How to tell the story of an entire country, an entire people, in one short story, when no stories yet exist in English? Or very few.*
How not to feel helpless, in the face of some who need everything, but most need little outside help? Just some mosquito nets for the tourists, really.
Just outside of this city is a paradise, as there is just outside any city, if you travel far enough. And here as anywhere, there are city children who have never seen the countryside, and country children who have never been to the city.
Here, as anywhere, the goal of education is to show our children just how great and wide and grand our world is, so that they can do anything they want, go anywhere they like, and treat all peoples of the world with respect. Even--especially--their own eventual children, biological or otherwise. But how is this any way to raise children? Without shoes even for church, without a school within walking distance, without any other source of heat but the hearth in the bedroom/kitchen?

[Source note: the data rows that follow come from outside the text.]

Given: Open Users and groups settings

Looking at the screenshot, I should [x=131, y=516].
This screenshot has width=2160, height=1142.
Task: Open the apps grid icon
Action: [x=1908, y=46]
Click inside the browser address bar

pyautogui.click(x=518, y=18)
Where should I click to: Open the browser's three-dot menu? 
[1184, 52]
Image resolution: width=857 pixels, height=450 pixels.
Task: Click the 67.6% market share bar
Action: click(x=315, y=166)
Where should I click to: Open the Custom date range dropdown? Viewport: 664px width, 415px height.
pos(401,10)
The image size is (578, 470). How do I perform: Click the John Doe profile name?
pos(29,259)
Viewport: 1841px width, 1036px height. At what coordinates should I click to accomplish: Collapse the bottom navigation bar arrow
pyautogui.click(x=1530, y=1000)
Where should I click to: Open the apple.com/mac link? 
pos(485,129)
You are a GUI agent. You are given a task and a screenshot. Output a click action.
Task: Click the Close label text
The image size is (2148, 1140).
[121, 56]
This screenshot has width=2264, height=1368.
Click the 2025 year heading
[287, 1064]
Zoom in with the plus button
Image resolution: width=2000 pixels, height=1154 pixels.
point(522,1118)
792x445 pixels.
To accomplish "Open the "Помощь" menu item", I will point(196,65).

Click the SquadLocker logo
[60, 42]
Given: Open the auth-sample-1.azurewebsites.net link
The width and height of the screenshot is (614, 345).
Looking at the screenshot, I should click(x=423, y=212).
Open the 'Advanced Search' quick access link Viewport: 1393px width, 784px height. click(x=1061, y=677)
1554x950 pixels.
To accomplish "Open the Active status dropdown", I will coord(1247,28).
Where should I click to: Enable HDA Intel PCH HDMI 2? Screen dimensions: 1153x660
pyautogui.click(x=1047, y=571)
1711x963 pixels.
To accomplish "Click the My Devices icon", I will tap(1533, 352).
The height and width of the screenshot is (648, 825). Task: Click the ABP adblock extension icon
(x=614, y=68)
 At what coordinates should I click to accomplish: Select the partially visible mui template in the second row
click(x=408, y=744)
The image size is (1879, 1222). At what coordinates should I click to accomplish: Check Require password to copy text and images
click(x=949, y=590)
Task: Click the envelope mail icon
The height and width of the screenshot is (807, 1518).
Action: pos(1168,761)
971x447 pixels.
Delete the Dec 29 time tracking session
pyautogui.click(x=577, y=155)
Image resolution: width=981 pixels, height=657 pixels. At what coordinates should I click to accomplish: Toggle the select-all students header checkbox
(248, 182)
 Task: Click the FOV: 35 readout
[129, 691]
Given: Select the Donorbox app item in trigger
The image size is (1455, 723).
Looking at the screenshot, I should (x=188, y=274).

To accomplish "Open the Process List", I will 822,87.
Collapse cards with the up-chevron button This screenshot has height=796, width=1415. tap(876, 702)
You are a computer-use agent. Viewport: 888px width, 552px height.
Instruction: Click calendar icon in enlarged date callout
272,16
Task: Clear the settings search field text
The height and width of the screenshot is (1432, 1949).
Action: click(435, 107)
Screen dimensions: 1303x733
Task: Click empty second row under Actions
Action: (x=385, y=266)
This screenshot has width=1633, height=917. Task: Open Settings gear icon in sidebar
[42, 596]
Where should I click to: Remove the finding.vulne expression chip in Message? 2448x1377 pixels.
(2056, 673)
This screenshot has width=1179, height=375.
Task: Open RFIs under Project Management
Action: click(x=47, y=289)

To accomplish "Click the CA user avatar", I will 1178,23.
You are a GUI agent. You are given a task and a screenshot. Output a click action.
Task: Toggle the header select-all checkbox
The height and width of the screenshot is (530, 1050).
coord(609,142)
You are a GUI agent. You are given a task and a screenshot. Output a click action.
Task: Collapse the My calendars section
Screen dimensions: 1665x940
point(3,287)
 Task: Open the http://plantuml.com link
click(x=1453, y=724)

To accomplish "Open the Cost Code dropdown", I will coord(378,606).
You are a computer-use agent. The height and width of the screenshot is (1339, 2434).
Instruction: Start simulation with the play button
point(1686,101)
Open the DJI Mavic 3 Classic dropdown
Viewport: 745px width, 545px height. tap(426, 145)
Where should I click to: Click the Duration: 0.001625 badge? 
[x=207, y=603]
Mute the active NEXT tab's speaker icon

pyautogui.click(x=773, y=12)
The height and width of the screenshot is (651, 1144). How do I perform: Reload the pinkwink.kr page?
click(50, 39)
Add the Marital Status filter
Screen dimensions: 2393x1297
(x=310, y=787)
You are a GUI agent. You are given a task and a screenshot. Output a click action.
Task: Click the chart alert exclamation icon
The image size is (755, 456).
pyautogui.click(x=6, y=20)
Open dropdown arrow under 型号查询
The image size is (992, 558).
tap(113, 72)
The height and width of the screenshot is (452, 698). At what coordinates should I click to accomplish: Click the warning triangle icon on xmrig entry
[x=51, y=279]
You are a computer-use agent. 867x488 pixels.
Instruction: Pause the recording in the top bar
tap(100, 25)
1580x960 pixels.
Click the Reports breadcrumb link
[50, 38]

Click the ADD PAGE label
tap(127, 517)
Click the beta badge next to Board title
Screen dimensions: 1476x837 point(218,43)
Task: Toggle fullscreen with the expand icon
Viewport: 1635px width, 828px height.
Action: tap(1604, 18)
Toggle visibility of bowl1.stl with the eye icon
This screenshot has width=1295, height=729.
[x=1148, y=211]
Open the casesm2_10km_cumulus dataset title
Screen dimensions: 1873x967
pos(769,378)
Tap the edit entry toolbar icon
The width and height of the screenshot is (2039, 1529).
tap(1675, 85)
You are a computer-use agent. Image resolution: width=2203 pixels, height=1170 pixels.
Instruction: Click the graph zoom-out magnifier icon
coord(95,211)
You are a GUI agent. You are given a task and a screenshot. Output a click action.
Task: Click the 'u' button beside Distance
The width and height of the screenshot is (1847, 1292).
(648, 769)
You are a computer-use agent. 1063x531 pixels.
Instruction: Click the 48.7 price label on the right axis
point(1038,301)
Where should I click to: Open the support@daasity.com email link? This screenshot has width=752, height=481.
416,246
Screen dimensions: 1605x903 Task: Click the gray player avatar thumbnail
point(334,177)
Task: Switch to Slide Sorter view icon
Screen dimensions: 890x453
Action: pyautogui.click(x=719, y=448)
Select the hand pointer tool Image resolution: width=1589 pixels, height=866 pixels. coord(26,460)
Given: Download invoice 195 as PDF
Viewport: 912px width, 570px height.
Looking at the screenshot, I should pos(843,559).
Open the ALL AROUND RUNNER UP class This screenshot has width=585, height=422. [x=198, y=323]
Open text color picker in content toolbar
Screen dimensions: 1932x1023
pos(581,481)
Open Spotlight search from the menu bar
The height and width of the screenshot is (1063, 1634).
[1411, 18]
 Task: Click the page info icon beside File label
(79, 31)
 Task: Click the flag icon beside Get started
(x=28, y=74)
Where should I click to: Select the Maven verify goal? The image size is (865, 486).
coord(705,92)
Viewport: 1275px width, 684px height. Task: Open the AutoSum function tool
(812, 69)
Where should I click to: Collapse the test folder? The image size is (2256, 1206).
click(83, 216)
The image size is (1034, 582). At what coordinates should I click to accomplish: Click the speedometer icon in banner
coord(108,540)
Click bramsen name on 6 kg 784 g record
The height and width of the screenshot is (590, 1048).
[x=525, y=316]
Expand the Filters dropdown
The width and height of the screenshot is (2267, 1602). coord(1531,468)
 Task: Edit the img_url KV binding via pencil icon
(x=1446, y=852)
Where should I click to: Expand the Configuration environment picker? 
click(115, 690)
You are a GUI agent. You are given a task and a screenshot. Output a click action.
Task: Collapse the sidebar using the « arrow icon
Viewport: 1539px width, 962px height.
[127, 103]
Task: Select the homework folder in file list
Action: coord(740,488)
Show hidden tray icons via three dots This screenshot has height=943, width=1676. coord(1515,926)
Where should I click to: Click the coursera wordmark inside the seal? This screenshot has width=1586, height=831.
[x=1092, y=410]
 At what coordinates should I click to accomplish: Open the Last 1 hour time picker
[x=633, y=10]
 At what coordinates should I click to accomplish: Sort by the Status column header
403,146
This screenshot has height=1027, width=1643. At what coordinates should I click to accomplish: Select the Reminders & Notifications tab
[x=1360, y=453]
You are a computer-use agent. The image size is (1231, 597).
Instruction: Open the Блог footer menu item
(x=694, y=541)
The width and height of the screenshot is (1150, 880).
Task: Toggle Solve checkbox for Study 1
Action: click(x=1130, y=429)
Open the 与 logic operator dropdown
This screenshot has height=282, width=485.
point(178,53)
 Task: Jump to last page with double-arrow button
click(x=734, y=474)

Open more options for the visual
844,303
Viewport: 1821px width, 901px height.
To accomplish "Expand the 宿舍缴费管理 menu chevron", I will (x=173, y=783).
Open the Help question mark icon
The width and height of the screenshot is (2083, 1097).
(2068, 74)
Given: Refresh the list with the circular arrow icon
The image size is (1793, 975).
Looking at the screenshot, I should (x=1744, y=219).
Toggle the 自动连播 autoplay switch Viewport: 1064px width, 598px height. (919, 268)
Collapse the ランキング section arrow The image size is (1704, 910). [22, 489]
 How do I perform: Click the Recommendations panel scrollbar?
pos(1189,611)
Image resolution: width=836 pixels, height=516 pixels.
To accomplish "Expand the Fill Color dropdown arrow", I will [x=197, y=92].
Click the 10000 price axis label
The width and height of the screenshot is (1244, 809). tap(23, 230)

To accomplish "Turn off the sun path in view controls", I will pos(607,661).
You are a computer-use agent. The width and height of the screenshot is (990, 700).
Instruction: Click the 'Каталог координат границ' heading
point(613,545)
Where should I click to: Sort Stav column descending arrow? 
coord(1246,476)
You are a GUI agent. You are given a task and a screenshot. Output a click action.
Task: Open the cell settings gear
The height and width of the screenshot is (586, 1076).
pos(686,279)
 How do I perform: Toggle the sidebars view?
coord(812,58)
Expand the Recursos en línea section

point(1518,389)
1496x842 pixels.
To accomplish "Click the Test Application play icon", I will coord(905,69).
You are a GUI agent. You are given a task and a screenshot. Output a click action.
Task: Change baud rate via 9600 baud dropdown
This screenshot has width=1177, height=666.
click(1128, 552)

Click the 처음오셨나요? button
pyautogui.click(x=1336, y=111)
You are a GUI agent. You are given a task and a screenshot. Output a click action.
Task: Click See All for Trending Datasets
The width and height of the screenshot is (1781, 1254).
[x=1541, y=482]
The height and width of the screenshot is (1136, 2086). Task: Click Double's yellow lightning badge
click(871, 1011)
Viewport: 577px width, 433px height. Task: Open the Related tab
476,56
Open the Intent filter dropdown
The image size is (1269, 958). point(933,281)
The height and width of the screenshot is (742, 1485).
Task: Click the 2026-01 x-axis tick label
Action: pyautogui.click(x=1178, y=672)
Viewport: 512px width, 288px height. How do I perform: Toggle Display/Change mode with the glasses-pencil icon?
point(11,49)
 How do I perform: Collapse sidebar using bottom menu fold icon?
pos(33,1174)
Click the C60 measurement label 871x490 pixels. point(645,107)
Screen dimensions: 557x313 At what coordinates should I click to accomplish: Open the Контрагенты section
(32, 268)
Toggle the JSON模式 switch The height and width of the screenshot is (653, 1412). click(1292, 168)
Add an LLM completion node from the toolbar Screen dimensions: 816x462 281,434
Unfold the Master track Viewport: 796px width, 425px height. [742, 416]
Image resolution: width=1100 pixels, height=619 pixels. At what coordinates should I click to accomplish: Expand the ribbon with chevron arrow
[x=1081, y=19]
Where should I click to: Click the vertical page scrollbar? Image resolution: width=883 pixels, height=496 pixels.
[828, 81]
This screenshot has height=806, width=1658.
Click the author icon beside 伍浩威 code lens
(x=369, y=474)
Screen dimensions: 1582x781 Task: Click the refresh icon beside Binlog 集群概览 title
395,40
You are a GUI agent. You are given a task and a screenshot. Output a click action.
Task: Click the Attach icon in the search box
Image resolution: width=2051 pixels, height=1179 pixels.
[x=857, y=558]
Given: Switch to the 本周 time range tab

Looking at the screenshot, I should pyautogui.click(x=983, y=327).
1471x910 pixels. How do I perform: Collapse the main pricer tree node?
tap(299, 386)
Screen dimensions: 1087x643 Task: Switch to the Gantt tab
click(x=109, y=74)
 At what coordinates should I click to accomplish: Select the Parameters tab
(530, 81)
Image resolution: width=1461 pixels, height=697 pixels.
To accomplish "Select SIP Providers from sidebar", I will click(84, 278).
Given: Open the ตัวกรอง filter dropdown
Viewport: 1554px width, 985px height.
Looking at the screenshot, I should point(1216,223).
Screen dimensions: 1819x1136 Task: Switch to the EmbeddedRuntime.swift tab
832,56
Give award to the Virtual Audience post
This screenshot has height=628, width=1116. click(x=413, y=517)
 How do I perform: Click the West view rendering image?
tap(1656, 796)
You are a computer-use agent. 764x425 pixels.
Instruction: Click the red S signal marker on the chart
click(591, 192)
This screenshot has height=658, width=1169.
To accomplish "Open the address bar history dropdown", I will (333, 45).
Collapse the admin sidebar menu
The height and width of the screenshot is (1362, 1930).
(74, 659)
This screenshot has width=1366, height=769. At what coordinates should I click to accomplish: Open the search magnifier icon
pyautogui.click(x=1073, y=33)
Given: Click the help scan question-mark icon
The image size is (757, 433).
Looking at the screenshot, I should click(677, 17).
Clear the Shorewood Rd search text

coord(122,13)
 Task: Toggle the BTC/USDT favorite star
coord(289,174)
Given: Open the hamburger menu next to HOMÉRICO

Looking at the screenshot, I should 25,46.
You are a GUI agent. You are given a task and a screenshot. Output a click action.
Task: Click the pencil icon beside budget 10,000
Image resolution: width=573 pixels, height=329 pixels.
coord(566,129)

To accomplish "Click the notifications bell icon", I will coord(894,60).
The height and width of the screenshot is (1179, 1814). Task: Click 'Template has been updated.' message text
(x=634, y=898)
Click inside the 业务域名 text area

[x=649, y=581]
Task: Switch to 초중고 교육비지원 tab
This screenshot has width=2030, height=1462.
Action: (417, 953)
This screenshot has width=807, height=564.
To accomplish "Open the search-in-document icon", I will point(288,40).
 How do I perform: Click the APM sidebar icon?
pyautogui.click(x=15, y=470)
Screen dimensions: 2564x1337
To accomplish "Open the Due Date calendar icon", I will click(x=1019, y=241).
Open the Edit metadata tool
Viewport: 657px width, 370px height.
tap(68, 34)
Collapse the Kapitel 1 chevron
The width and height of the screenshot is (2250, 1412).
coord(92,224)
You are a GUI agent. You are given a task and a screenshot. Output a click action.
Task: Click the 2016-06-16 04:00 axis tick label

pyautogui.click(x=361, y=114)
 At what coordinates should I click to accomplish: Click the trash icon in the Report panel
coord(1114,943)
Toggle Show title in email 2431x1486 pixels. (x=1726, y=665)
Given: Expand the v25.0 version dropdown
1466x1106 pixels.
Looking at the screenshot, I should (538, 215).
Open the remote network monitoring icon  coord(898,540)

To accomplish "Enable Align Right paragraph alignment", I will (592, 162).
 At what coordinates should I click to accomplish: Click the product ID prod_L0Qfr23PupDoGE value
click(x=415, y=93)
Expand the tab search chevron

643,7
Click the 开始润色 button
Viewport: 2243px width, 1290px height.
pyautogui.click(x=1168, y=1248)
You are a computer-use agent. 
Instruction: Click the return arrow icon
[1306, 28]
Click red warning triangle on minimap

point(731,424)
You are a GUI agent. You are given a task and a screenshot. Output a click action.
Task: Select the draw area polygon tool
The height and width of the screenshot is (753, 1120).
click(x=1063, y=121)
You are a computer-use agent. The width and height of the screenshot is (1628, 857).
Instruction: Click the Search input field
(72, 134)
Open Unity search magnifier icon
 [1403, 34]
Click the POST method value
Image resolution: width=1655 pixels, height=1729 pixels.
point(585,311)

How is this acceptable for us? How does the world feed such a vicious cycle? What are these people, whose only task is to survive? And what are we to them? We, who have the means to evolve beyond, to progress further? Us, there-but-for-the-grace-of-God-go-I? Everyone must be responsible for themselves, yes. But without a bit of care for everything and everyone else on this globe, how can we ever survive?
And yet, where do you draw the line between an excess of charity and keeping yourself afloat?
What to do in this strange and fascinating and fantastic country, where the flies buzz around your dinner in anticipation of you?
*Note: the "few" is this: Voices from Madagascar, a wonderful anthology with bilingual French/English text on facing pages. It's a good start, but it was published over a decade ago by a university press and is now, for all intents and purposes, out of print.